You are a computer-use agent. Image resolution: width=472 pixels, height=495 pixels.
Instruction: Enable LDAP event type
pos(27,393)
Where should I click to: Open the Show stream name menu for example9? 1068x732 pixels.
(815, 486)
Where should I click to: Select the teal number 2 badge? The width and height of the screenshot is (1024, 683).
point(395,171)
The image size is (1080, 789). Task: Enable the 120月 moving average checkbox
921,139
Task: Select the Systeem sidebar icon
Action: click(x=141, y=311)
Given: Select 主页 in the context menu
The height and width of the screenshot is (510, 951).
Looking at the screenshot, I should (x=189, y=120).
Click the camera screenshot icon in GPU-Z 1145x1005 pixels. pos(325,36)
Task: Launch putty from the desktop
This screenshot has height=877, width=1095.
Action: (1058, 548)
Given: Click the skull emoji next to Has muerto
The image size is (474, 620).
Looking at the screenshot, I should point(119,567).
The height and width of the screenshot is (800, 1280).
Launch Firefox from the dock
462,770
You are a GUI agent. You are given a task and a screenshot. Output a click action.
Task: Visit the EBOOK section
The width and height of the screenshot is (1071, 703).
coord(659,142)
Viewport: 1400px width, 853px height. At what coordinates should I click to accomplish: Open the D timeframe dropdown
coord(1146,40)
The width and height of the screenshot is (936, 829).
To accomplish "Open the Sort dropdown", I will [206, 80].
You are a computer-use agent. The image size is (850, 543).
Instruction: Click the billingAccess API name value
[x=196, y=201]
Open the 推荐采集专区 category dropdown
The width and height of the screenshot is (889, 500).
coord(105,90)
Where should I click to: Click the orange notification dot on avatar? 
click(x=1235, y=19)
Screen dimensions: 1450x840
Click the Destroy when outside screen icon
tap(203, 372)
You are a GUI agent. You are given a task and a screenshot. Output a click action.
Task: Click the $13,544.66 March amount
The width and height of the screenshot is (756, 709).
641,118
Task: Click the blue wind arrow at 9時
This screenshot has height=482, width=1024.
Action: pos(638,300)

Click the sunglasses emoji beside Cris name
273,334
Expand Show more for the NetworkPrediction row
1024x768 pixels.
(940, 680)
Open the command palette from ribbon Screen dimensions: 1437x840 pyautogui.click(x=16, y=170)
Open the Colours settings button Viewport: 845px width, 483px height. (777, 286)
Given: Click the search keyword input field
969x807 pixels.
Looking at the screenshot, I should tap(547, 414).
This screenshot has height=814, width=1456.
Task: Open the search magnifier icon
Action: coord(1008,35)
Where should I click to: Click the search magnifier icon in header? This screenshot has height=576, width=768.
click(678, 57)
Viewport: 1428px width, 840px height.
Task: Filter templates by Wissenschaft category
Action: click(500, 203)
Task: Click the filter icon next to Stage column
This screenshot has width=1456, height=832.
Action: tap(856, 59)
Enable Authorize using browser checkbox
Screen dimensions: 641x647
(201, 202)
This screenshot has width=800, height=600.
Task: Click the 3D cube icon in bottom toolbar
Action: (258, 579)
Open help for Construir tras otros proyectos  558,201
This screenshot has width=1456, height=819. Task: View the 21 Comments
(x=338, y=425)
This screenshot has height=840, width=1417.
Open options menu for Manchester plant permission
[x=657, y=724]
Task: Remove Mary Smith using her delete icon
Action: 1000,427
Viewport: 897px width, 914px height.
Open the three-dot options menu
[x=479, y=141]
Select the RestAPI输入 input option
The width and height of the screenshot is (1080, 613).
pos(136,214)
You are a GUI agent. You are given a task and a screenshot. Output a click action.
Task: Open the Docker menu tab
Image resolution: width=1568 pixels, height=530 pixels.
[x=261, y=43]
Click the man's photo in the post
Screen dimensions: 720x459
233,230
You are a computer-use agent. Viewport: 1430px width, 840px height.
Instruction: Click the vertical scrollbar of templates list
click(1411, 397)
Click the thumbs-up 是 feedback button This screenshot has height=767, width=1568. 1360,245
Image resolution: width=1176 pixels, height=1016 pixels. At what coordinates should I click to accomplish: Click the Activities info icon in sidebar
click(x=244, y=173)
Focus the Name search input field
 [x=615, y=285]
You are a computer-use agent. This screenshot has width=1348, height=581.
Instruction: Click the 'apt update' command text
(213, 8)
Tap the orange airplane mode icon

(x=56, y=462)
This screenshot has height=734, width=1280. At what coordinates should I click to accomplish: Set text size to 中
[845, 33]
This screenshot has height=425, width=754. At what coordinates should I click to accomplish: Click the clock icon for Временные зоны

**Requirement**
From the records above, copy every line that contains the word "options".

**Answer to the task**
Open options menu for Manchester plant permission
Open the three-dot options menu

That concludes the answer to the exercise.